About this task: Only the lines from the one containing "طب أسنان الأطفال (344, 989)" through the one containing "تركيبات ثابتة ومتحركة (260, 154)" should be printed, exactly as they appear below, with both ends included.

┄┄┄┄┄┄

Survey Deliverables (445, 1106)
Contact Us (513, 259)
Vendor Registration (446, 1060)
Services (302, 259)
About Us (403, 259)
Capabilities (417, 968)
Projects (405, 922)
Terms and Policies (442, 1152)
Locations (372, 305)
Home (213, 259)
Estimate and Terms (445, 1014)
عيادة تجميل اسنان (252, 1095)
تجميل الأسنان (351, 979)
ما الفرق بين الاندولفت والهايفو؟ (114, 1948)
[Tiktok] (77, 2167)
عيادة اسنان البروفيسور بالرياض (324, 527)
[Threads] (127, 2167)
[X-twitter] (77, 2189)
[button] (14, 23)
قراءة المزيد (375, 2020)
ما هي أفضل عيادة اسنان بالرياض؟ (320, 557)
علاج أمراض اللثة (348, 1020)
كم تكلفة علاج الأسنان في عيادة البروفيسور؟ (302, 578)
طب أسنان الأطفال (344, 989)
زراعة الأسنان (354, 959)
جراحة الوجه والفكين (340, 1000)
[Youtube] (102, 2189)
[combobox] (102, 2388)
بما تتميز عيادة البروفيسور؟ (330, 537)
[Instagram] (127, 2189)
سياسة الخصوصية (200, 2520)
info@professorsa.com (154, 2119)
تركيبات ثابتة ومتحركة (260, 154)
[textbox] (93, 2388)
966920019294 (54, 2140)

┄┄┄┄┄┄

Exercise solution:
طب أسنان الأطفال (344, 989)
زراعة الأسنان (354, 959)
جراحة الوجه والفكين (340, 1000)
[Youtube] (102, 2189)
[combobox] (102, 2388)
بما تتميز عيادة البروفيسور؟ (330, 537)
[Instagram] (127, 2189)
سياسة الخصوصية (200, 2520)
info@professorsa.com (154, 2119)
تركيبات ثابتة ومتحركة (260, 154)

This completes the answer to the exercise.